◆ Brief: With the pictures left out, reproduce exactly the lines running from the line with "Viewport: 1080px width, 1081px" to the last line of the material below.

◆ Task material:

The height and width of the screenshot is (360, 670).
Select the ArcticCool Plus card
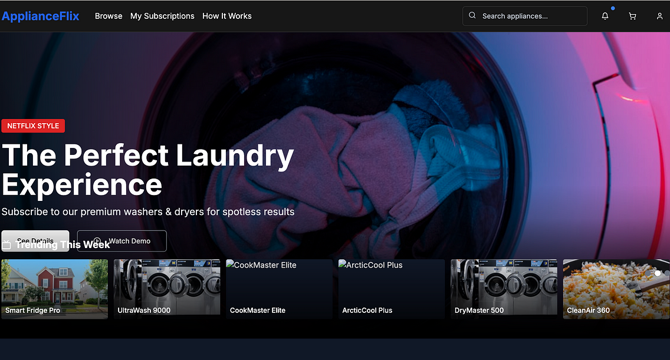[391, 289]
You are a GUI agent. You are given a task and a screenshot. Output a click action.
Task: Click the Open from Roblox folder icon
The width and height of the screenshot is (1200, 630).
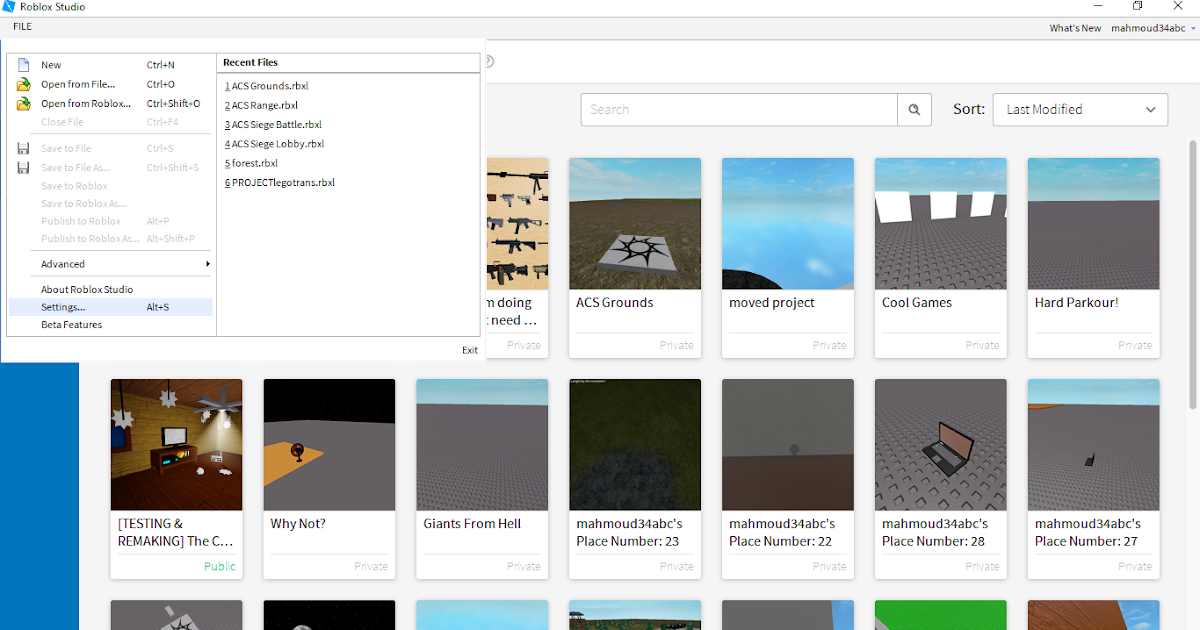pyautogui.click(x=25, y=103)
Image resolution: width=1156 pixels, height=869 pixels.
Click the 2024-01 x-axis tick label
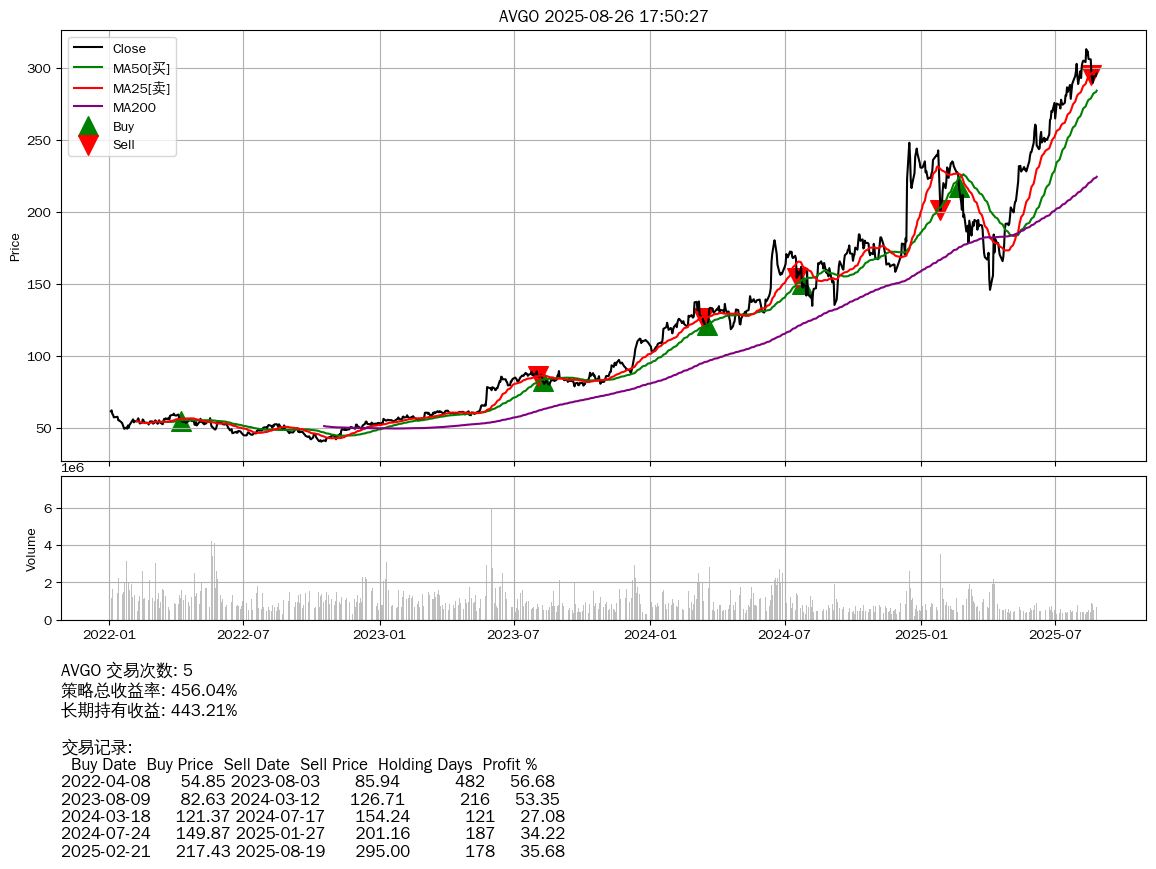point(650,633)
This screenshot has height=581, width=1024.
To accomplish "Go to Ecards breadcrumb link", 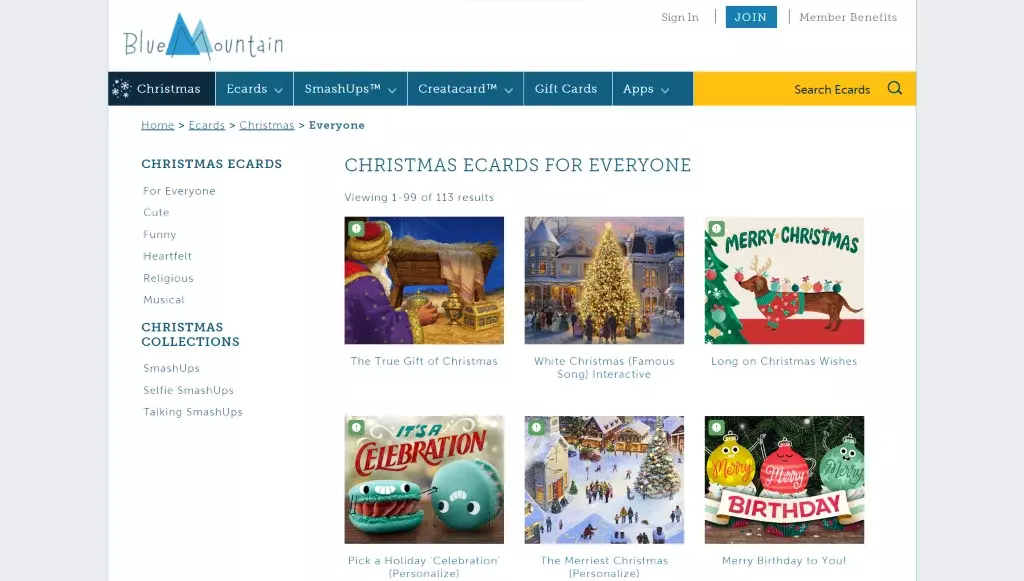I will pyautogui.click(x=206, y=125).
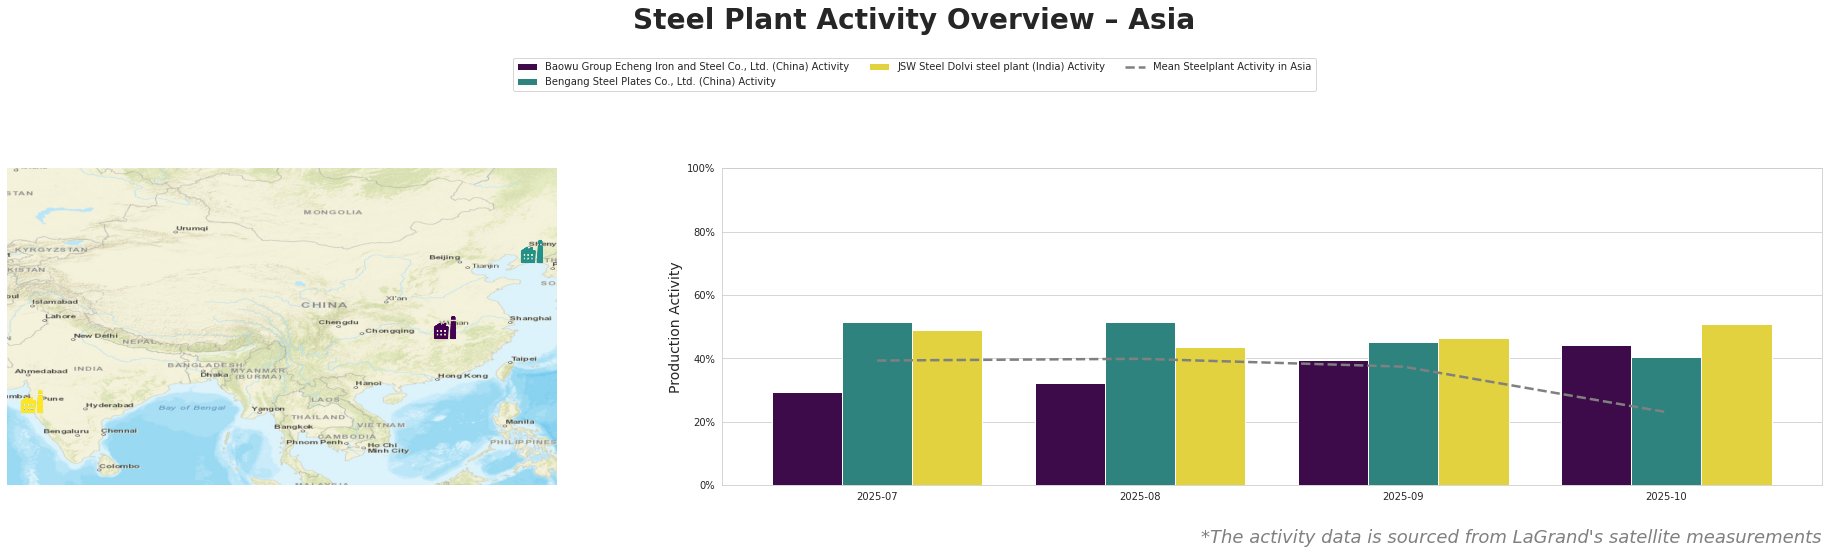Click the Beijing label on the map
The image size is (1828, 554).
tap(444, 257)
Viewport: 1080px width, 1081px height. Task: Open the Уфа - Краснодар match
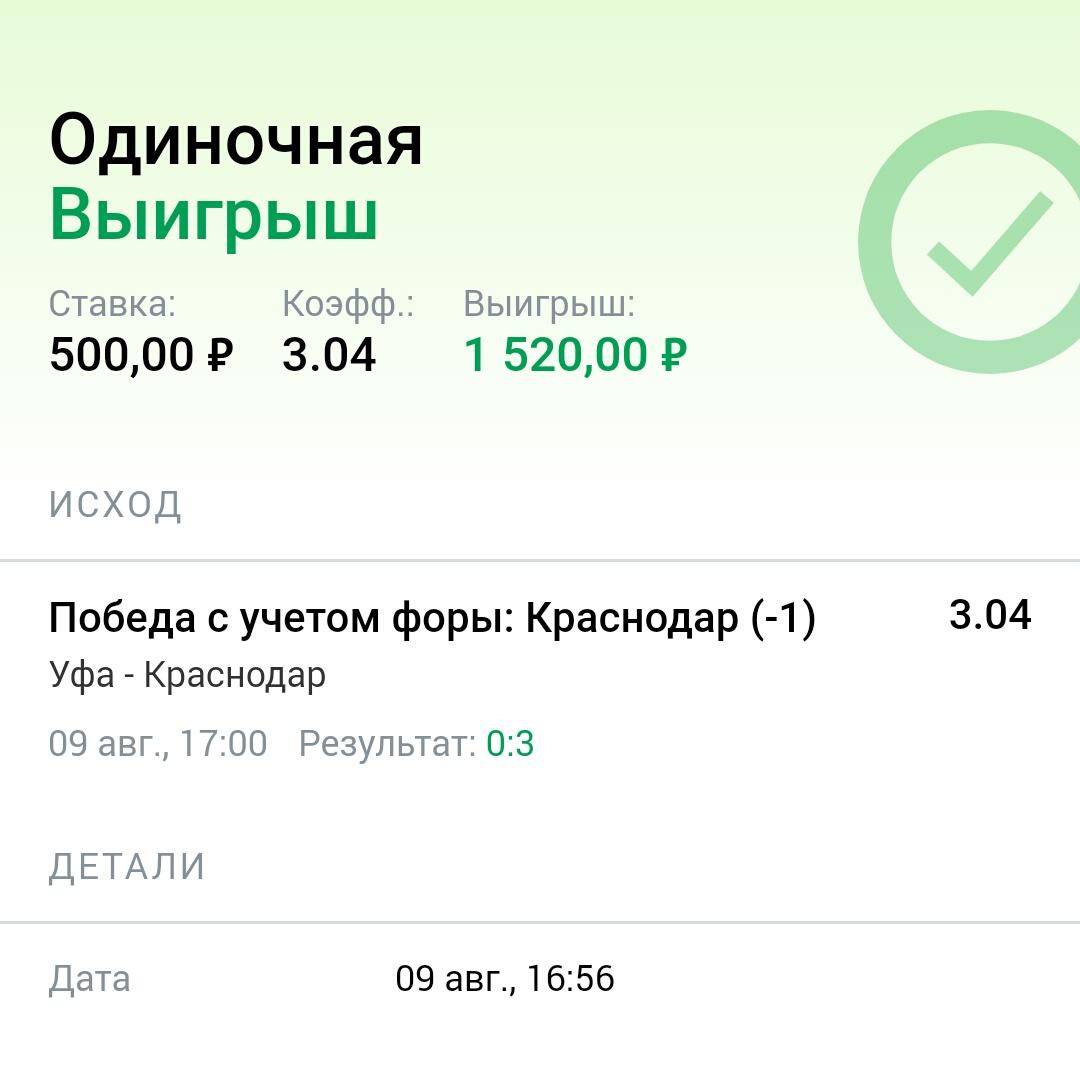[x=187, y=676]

◆ Response below:
Viewport: 1080px width, 1081px height. Task: Open the Уфа - Краснодар match
[x=187, y=676]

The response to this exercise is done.